(Beginning of Provided data)
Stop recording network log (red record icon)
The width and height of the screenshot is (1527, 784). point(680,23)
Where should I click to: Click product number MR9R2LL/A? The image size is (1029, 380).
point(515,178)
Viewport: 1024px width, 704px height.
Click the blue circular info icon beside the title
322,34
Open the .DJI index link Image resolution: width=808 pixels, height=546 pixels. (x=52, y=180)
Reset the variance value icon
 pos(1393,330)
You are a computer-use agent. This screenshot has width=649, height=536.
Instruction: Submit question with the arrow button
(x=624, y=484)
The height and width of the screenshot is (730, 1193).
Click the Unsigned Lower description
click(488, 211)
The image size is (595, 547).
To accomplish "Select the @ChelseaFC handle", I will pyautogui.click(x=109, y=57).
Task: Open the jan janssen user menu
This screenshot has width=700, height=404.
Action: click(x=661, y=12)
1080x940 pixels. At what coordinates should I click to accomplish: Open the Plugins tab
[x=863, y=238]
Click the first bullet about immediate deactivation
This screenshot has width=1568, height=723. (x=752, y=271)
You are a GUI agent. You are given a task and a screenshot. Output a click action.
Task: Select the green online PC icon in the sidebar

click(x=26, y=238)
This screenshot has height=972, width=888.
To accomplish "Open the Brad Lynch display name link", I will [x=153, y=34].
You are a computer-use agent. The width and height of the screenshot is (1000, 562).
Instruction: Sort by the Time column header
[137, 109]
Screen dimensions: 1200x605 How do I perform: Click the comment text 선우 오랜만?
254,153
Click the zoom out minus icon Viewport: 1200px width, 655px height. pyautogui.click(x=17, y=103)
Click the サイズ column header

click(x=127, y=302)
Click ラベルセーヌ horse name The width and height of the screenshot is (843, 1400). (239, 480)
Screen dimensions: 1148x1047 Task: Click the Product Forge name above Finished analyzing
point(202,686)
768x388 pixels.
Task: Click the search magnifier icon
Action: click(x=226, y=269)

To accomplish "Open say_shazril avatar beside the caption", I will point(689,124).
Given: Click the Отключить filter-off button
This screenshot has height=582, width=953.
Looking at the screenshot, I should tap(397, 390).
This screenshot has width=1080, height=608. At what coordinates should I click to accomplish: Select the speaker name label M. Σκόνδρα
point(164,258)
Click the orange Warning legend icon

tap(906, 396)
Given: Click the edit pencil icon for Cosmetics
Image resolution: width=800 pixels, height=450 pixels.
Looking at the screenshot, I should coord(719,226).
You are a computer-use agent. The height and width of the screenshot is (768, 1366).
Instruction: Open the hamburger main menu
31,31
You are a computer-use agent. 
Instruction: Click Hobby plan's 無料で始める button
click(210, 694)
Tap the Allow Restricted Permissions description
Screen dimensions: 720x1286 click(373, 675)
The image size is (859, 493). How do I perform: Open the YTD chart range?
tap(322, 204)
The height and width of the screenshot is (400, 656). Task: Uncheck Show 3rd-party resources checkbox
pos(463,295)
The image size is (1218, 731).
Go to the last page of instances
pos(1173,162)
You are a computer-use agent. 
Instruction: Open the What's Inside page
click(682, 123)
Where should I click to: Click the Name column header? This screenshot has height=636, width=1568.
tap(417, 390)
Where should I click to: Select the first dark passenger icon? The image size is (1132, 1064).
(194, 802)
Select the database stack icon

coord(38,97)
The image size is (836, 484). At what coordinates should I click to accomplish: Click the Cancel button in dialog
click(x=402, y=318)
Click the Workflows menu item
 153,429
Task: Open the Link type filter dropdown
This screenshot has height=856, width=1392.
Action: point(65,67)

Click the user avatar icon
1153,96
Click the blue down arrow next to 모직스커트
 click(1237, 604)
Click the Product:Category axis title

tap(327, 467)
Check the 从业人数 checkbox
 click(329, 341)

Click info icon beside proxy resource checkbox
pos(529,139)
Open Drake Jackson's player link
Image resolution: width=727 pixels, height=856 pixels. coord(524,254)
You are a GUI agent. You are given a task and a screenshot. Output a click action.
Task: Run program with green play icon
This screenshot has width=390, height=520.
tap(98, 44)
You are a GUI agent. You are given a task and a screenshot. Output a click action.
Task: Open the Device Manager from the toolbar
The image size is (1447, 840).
(End of Provided data)
### Work instruction
Produce an identical printout of the material above.

### Task output
Stop recording network log (red record icon)
The width and height of the screenshot is (1527, 784). point(680,23)
Where should I click to: Click product number MR9R2LL/A? The image size is (1029, 380).
point(515,178)
Viewport: 1024px width, 704px height.
Click the blue circular info icon beside the title
322,34
Open the .DJI index link Image resolution: width=808 pixels, height=546 pixels. (x=52, y=180)
Reset the variance value icon
 pos(1393,330)
You are a computer-use agent. This screenshot has width=649, height=536.
Instruction: Submit question with the arrow button
(x=624, y=484)
The height and width of the screenshot is (730, 1193).
Click the Unsigned Lower description
click(488, 211)
The image size is (595, 547).
To accomplish "Select the @ChelseaFC handle", I will pyautogui.click(x=109, y=57).
Task: Open the jan janssen user menu
This screenshot has width=700, height=404.
Action: click(x=661, y=12)
1080x940 pixels. At what coordinates should I click to accomplish: Open the Plugins tab
[x=863, y=238]
Click the first bullet about immediate deactivation
This screenshot has width=1568, height=723. (x=752, y=271)
You are a GUI agent. You are given a task and a screenshot. Output a click action.
Task: Select the green online PC icon in the sidebar

click(x=26, y=238)
This screenshot has height=972, width=888.
To accomplish "Open the Brad Lynch display name link", I will [x=153, y=34].
You are a computer-use agent. The width and height of the screenshot is (1000, 562).
Instruction: Sort by the Time column header
[137, 109]
Screen dimensions: 1200x605 How do I perform: Click the comment text 선우 오랜만?
254,153
Click the zoom out minus icon Viewport: 1200px width, 655px height. pyautogui.click(x=17, y=103)
Click the サイズ column header

click(x=127, y=302)
Click ラベルセーヌ horse name The width and height of the screenshot is (843, 1400). (239, 480)
Screen dimensions: 1148x1047 Task: Click the Product Forge name above Finished analyzing
point(202,686)
768x388 pixels.
Task: Click the search magnifier icon
Action: click(x=226, y=269)

To accomplish "Open say_shazril avatar beside the caption", I will point(689,124).
Given: Click the Отключить filter-off button
This screenshot has height=582, width=953.
Looking at the screenshot, I should tap(397, 390).
This screenshot has width=1080, height=608. At what coordinates should I click to accomplish: Select the speaker name label M. Σκόνδρα
point(164,258)
Click the orange Warning legend icon

tap(906, 396)
Given: Click the edit pencil icon for Cosmetics
Image resolution: width=800 pixels, height=450 pixels.
Looking at the screenshot, I should coord(719,226).
You are a computer-use agent. The height and width of the screenshot is (768, 1366).
Instruction: Open the hamburger main menu
31,31
You are a computer-use agent. 
Instruction: Click Hobby plan's 無料で始める button
click(210, 694)
Tap the Allow Restricted Permissions description
Screen dimensions: 720x1286 click(373, 675)
The image size is (859, 493). How do I perform: Open the YTD chart range?
tap(322, 204)
The height and width of the screenshot is (400, 656). Task: Uncheck Show 3rd-party resources checkbox
pos(463,295)
The image size is (1218, 731).
Go to the last page of instances
pos(1173,162)
You are a computer-use agent. 
Instruction: Open the What's Inside page
click(682, 123)
Where should I click to: Click the Name column header? This screenshot has height=636, width=1568.
tap(417, 390)
Where should I click to: Select the first dark passenger icon? The image size is (1132, 1064).
(194, 802)
Select the database stack icon

coord(38,97)
The image size is (836, 484). At what coordinates should I click to accomplish: Click the Cancel button in dialog
click(x=402, y=318)
Click the Workflows menu item
 153,429
Task: Open the Link type filter dropdown
This screenshot has height=856, width=1392.
Action: point(65,67)

Click the user avatar icon
1153,96
Click the blue down arrow next to 모직스커트
 click(1237, 604)
Click the Product:Category axis title

tap(327, 467)
Check the 从业人数 checkbox
 click(329, 341)

Click info icon beside proxy resource checkbox
pos(529,139)
Open Drake Jackson's player link
Image resolution: width=727 pixels, height=856 pixels. coord(524,254)
You are a GUI agent. You are given a task and a screenshot. Output a click action.
Task: Run program with green play icon
This screenshot has width=390, height=520.
tap(98, 44)
You are a GUI agent. You are given a task and a screenshot. Output a click action.
Task: Open the Device Manager from the toolbar
The image size is (1447, 840).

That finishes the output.